Un primer tiempo que terminó siendo parejo y sin un dominador común. A pesar de que River fue el dueño de la pelota, le faltó terminar la jugada. El comienzo fue fulminante y con el Millonario con todas las de ganar. Con Suárez inspirado y siendo el responsable de las mejores intervenciones. Antes de los dos minutos casi metió el primero pero Herrera se jugó la vida y la sacó en la línea. Al defensor le costó salir de la cancha porque se lesionó.
Godoy Cruz tuvo unos minutos de adaptación y para dar forma a la idea de su entrenador Diego Martínez. Con los delanteros presionando alto y siempre jugando al error de los centrales del Millonario.
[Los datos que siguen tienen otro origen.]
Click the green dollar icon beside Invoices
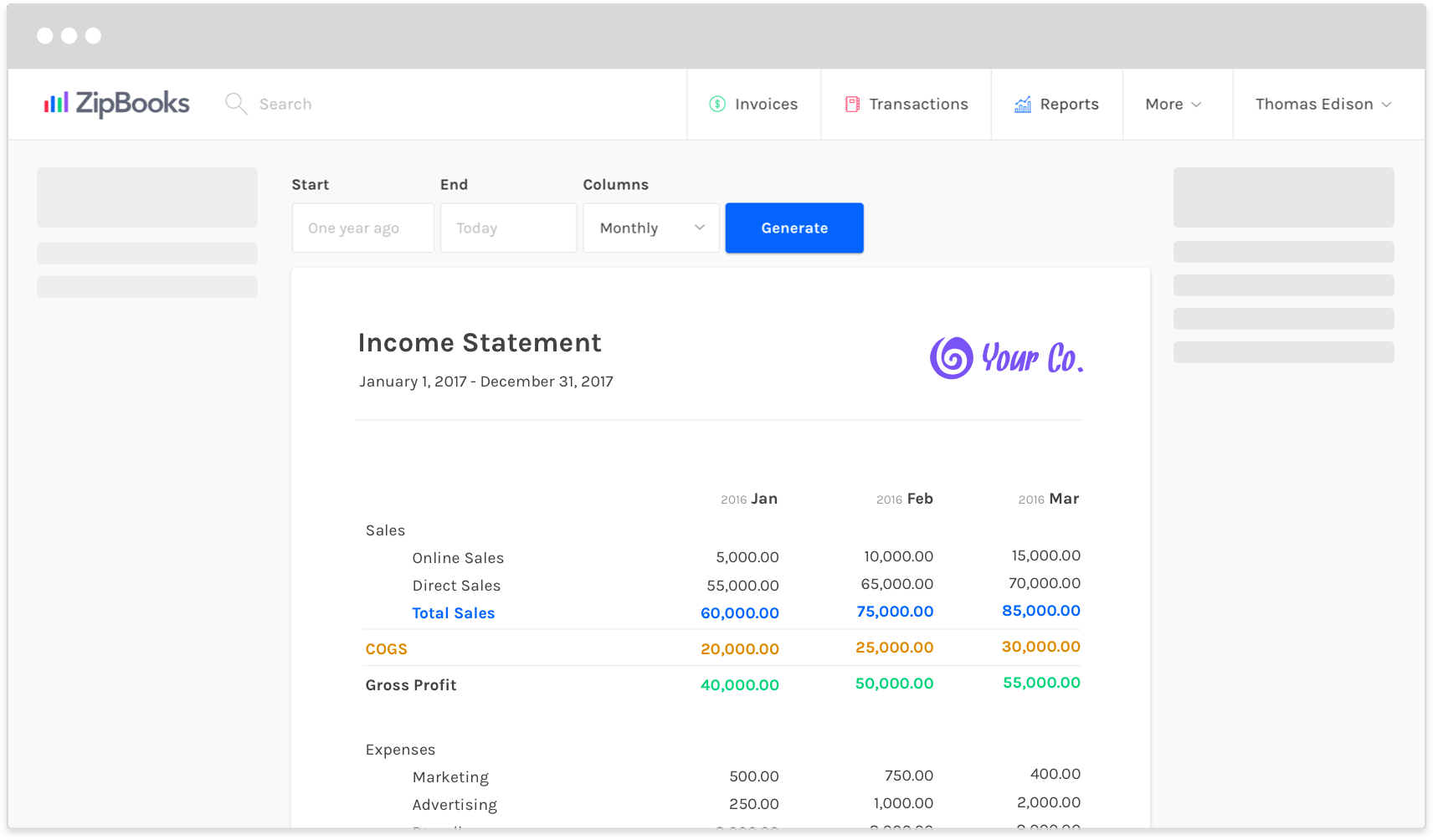tap(716, 103)
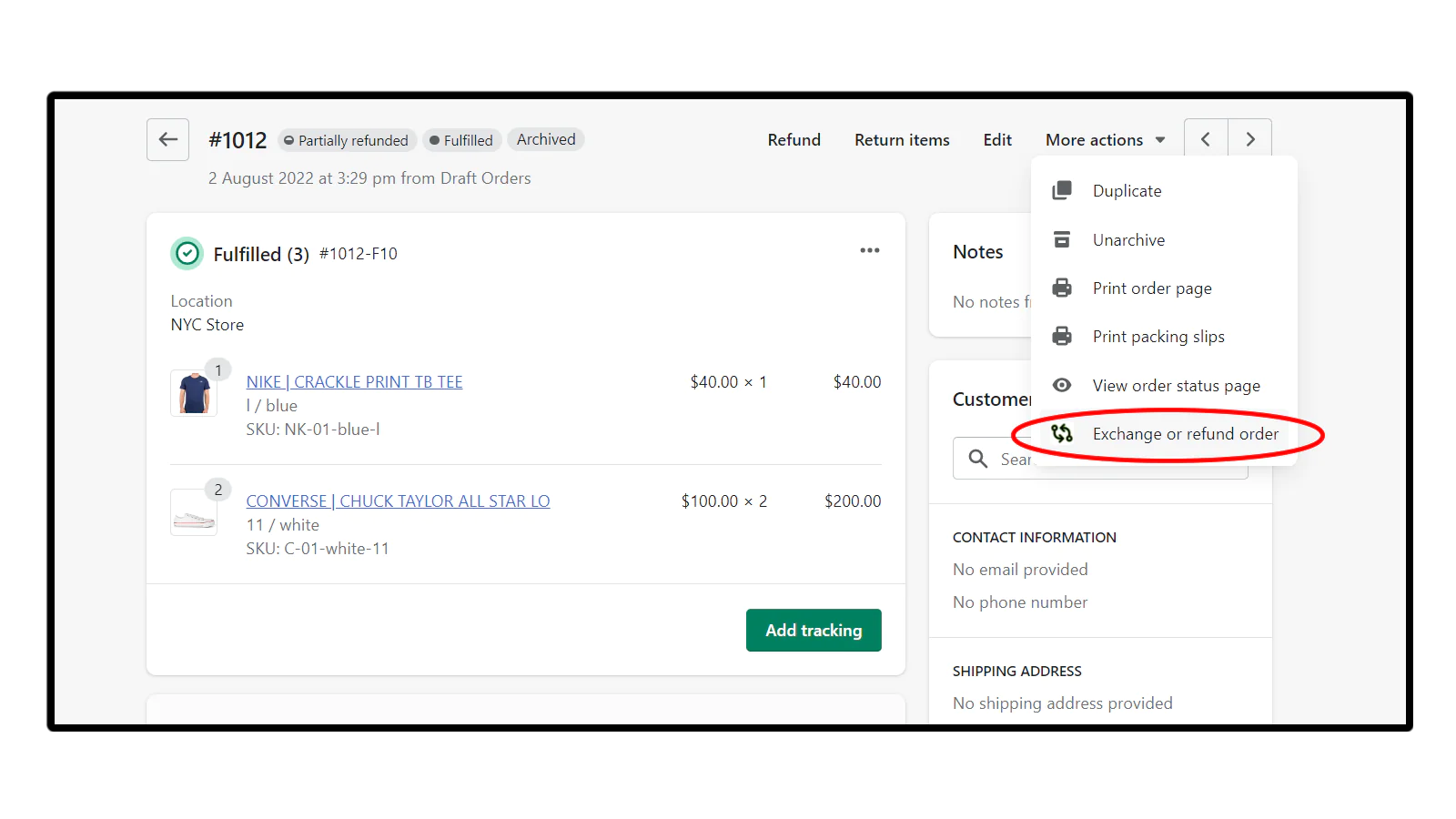Click the eye icon beside View order status page
The height and width of the screenshot is (819, 1456).
pos(1062,385)
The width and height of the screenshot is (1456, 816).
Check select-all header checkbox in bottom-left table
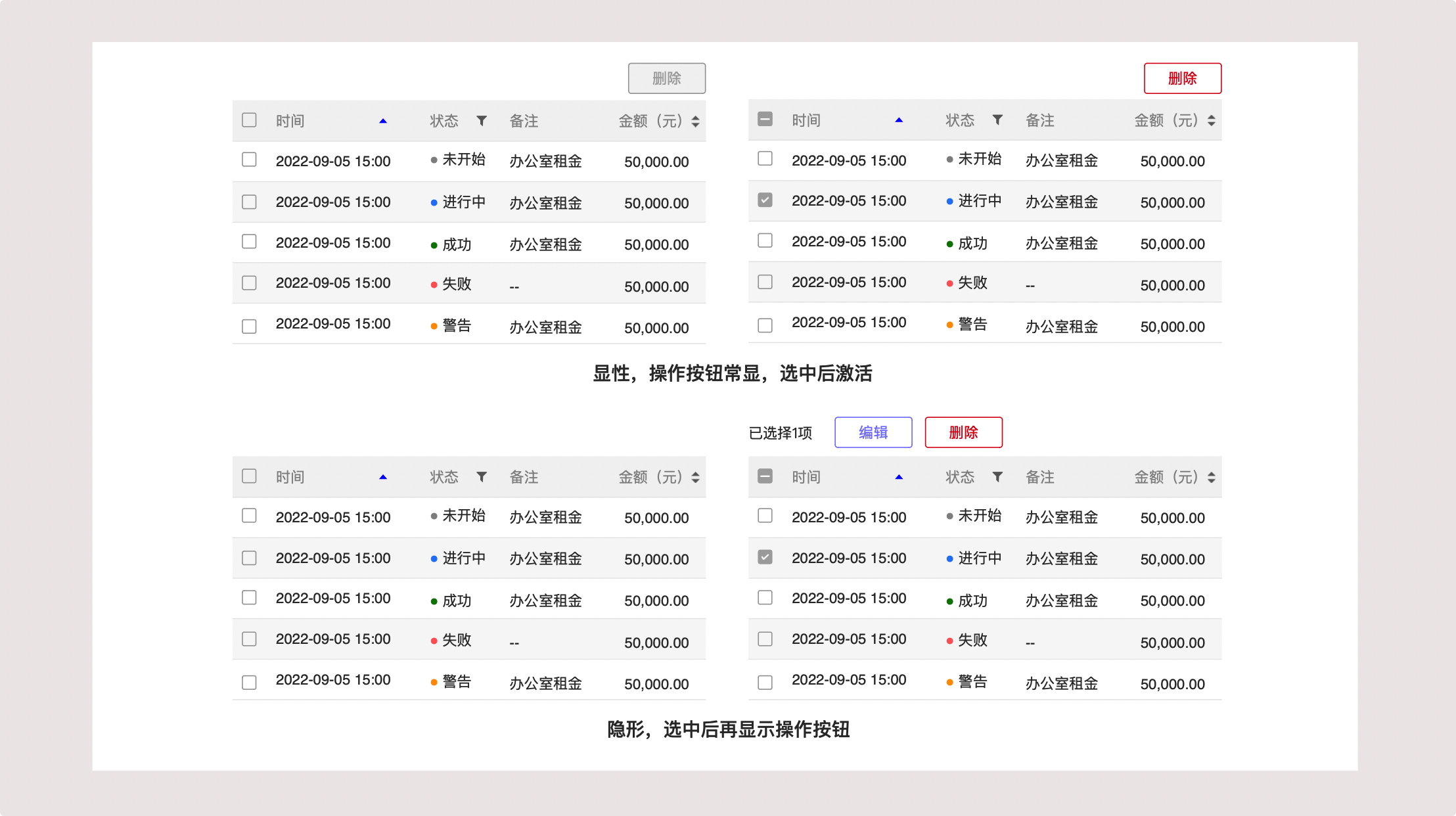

Principalmente por el lado de Sosa.
La más peligrosa para el visitante llegó desde un desborde de Angileri que cruzó el área y desde el otro lado Suárez tampoco pudo apuntar al arco y el tiro se fue desviado. Nunca Álvarez se sintió cómodo en la creación y fue bien contenido por la defensa de Godoy Cruz. Así River tenía a Suárez como el único que intentaba algo diferente. El Tomba perdió el respeto a lo largo de los minutos y sus delanteros empezaron a ganar sus duelos mano a mano. Badaloni no pudo aprovechar un error y desperdició su chance ante Bologna.
River se fue apagando y Godoy Cruz le fue tomando la mano a sus intenciones. El Tomba creció en el tiempo. Se hizo firme en el fondo y le faltó adelante. La jugada de salida desde atrás con Elías desde el área chica casi le da resultados porque en algunas ocasiones lo dejaba en igualdad de jugadores en tres cuartos para adelante.
El segundo tiempo la intensidad de ambos equipos fue el común dominador. No hubo situaciones de riesgo. La entrada de Carrascal no le dio el desequilibrio necesario al equipo de Gallardo y por momentos el colombiano se pasó de rosca y fue improductivo.
Pintaba para un empate en cero hasta que apareció Suárez por izquierda para desbordar y mandar un centro a la cabeza de Girotti. Nuevamente una de las apuestas de Gallardo dio sus frutos. Lo pudo empatar el Tomba con un penal por mano de Casco. Pero Bologna se lo atajó a Badaloni y las pocas esperanzas de Godoy Cruz de quedarse con empate, se sepultaron ahí.
River no lo supo definir y terminó sufriendo. La última la tuvo Ojeda y Bologna volvió a sacarle el grito de gol al Bodeguero. El Millonario festejó un triunfo sin transpirar y gracias a Suárez y Bologna. El Tomba sigue gestando la idea del entrenador pero no se traduce en resultados.